DO THIS »
Copy out word for word the passage of the piece on International Women's Day starting with "That said, I" and going on through "men and women.".

The relations between the sexes in America are now at the point where any such behavior risks being interpreted as wanting to treat women as second-class citizens, mere objects of desire, and who knows what else. So when I’m on American soil, I tread very carefully.

But it doesn’t have to be that way.

Across the ocean, on International Women’s Day, it’s not only appropriate but encouraged to celebrate the beauty, grace, and yes the distinctive femininity of women. Gifts of chocolate, roses, and flowers are perfectly appropriate, as are compliments in the spirit of the day. And not, I might add, simply for wives and girlfriends.

A visitor from overseas can wish his bus conductor, housekeeper, aerobics instructor, and indeed his entire aerobics class a happy Women’s Day. When he does so, it is absolutely clear what he means, and it is not “good luck in the political struggle of the sisterhood.” The response he gets is not a hostile glare or a slap in the face, but a blushing smile and a thank you. I, for one, think that’s great.

I understand that focusing on differences between groups can lead to injustice. I get it that life in the 1950’s was hardly a paradise for women. It’s blindingly obvious to me that the women’s movement accomplished a great deal. And just because I defend evolution publicly doesn’t mean that I think all evolved behaviors are morally right. Sometimes we need to fight the very human nature we’ve inherited from our evolutionary past.

That said, I think the politicizing of gender relations in America is a loss for Americans of both sexes. Gender differences are real and, ultimately, a source of deep personal satisfaction for both men and women.

Can’t we, for one day at least, acknowledge some of the nobler but distinctively masculine feelings that you ladies inspire in us men, in a way that we find satisfying to express and that you find empowering?

Next year will be the 100th anniversary of the first International Women’s Day. What a perfect occasion to find out.

EXTRACTED DATA »
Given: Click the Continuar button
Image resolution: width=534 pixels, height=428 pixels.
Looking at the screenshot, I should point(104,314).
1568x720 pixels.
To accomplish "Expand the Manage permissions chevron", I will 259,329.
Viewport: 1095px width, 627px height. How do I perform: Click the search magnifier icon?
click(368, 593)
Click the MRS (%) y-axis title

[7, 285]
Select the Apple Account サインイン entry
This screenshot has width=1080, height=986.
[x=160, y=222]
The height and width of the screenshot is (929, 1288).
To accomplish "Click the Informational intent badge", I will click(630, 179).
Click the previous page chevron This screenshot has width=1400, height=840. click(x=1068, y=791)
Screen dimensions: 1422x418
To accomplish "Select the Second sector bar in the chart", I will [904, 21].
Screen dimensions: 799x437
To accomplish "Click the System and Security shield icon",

SOLUTION »
That said, I think the politicizing of gender relations in America is a loss for Americans of both sexes. Gender differences are real and, ultimately, a source of deep personal satisfaction for both men and women.